Bug #13167
closedDir.glob is 25x slower since Ruby 2.2
Description
Hello,
we've found a huge speed regression in our Rails app. After some digging the reason is in Dir.glob
method which is much slower since Ruby 2.2.6. This is probably Windows only!
This code is used heavily in Rails for partial lookups:
Dir.glob('c:/test/myapp/app/views/common/_menu_stats{.en,}{.html,}{}{.erb,.builder,.raw,.ruby,.jbuilder,.coffee,}')
Comparsion (x64):
jruby 9.1.7.0 2540 i/s
ruby 2.1.5 2568 i/s
ruby 2.1.9 2569 i/s
ruby 2.2.6 99 i/s 25 times slower!
ruby 2.3.3 102 i/s
ruby 2.4.0 103 i/s
I would like to help, but I don't know much about Ruby C internals. Please let me know if you need any additional info. Now we're stuck at 2.1.9 because this issue makes the development on more recent versions unusable.
Files
Updated by nobu (Nobuyoshi Nakada) almost 8 years ago
- Related to Bug #10015: Performance regression in Dir#[] added
Updated by nobu (Nobuyoshi Nakada) almost 8 years ago
- Description updated (diff)
Updated by ahorek (Pavel Rosický) over 7 years ago
- File logruby24.txt logruby24.txt added
- File logruby21.txt logruby21.txt added
I used Procmon.exe https://live.sysinternals.com to monitor system calls
and it looks like ruby 2.4.1 is traversing the whole directory tree over and over again for each {} matcher. This should be definitely avoided!
take a look, the same single call for a Dir.glob takes
30 sys-calls on Ruby 2.1.9 but 2086 sys-calls on Ruby 2.4.1!
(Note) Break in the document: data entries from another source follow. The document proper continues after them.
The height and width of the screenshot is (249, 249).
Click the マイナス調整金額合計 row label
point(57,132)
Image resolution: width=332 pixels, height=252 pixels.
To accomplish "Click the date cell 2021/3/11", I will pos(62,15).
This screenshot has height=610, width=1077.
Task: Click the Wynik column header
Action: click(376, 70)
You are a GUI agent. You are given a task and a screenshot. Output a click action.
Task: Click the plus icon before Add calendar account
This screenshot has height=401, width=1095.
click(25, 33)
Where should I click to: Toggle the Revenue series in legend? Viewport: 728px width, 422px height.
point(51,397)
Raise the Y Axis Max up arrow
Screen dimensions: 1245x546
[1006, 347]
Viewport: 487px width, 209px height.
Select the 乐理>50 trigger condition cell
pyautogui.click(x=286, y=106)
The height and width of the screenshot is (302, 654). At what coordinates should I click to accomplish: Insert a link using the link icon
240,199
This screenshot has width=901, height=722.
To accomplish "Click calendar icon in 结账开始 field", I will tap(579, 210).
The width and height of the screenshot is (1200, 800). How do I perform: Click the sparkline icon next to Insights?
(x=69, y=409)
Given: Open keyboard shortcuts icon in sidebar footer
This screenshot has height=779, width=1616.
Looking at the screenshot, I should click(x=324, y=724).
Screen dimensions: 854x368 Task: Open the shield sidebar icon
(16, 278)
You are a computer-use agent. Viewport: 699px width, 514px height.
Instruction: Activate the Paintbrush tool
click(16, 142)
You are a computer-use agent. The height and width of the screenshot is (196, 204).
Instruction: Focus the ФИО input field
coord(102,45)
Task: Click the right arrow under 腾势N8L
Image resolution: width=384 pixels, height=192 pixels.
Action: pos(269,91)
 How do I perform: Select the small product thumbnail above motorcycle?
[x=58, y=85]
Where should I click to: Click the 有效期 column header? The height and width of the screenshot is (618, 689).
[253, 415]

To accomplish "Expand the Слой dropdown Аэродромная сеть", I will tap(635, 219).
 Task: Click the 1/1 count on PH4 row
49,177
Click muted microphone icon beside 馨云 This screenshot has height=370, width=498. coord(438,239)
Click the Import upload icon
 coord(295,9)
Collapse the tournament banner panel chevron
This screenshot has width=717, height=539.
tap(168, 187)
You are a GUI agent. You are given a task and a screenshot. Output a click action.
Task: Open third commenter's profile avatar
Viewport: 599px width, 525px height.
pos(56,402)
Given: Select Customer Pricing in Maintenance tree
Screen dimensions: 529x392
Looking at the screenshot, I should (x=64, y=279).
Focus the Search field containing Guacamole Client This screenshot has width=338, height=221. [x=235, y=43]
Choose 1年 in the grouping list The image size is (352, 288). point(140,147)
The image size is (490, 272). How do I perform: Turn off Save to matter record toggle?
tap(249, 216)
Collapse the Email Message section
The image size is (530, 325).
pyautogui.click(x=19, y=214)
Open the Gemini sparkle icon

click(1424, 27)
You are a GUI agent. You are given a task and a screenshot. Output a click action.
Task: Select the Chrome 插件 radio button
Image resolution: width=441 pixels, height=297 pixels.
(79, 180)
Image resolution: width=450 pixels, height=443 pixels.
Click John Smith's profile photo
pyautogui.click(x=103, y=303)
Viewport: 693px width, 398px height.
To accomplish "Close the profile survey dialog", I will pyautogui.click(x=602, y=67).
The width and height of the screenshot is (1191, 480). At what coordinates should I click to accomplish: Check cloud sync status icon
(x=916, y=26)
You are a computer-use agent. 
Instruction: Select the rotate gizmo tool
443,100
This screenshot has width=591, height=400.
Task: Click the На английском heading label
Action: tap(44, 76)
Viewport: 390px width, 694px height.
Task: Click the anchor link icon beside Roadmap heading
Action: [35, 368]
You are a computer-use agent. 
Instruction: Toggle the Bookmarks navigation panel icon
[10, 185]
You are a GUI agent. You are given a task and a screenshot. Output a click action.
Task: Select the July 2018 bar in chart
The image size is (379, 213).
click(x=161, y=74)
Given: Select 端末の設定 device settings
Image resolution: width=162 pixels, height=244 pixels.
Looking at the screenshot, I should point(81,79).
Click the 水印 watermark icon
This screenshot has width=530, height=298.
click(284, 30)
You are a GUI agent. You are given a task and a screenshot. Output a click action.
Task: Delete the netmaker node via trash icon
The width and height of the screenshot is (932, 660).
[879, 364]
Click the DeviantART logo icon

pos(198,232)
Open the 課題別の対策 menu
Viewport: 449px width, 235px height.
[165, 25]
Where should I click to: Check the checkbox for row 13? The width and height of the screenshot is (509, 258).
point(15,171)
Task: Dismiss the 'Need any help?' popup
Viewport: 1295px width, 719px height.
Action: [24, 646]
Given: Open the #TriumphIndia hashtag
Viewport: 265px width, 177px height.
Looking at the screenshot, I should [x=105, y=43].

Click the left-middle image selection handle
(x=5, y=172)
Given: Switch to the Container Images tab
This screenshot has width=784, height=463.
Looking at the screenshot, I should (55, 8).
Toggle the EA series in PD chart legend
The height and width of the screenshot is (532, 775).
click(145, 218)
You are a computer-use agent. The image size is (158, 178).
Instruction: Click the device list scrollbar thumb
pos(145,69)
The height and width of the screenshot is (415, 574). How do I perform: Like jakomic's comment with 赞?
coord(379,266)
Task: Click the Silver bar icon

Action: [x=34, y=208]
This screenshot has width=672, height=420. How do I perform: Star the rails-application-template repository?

Ruby 2.1.9 just tries to open all combinations without checking the directory structure
c:/test/myapp/app/views/common/_menu_stats.en.html.erb open
c:/test/myapp/app/views/common/_menu_stats.en.html.builder open
...
but Ruby 2.4.1 behaves like this
c:/ open
c:/ stats
c:/ close
c:/test open
c:/test stats
c:/test close
c:/test/myapp open
c:/test/myapp stats
c:/test/myapp close
...
c:/test/myapp/app/views/common/_menu_stats.en.html.erb open
c:/test/myapp/app/views/common/_menu_stats.en.html.erb stats
c:/test/myapp/app/views/common/_menu_stats.en.html.erb close
*** AND AGAIN ***
c:/ open
c:/ stats
c:/ close
c:/test open
c:/test stats
c:/test close
c:/test/myapp open
c:/test/myapp stats
c:/test/myapp close
...
c:/test/myapp/app/views/common/_menu_stats.en.html.builder open
c:/test/myapp/app/views/common/_menu_stats.en.html.builder stats
c:/test/myapp/app/views/common/_menu_stats.en.html.builder close
*** AND AGAIN ***
c:/ open
c:/ stats
c:/ close
c:/test open
c:/test stats
c:/test close
etc ...
Updated by normalperson (Eric Wong) over 7 years ago
pdahorek@seznam.cz wrote:
Bug #13167: Dir.glob is 25x slower since Ruby 2.2
https://bugs.ruby-lang.org/issues/13167#change-65905
I didn't see a difference in Linux between 2.1 and trunk;
but this seems wrong on Linux and could be optimized:
$ strace -c -e getdents ruby --disable=gems -e 'Dir.glob("/.{flac}")'
=> 935 getdents calls
$ strace -c -e getdents ruby --disable=gems -e 'Dir.glob("/.{flac,ogg}")'
=> 1870 getdents calls
$ strace -c -e getdents ruby --disable=gems -e 'Dir.glob("/.{flac,ogg,mp3}")'
=> 2805 getdents calls
Investigating...
Updated by normalperson (Eric Wong) over 7 years ago
Eric Wong normalperson@yhbt.net wrote:
$ strace -c -e getdents ruby --disable=gems -e 'Dir.glob("/.{flac}")'
=> 935 getdents calls$ strace -c -e getdents ruby --disable=gems -e 'Dir.glob("/.{flac,ogg}")'
=> 1870 getdents calls$ strace -c -e getdents ruby --disable=gems -e 'Dir.glob("/.{flac,ogg,mp3}")'
=> 2805 getdents calls
ksh93, zsh, bash all exhibit the same behavior, even.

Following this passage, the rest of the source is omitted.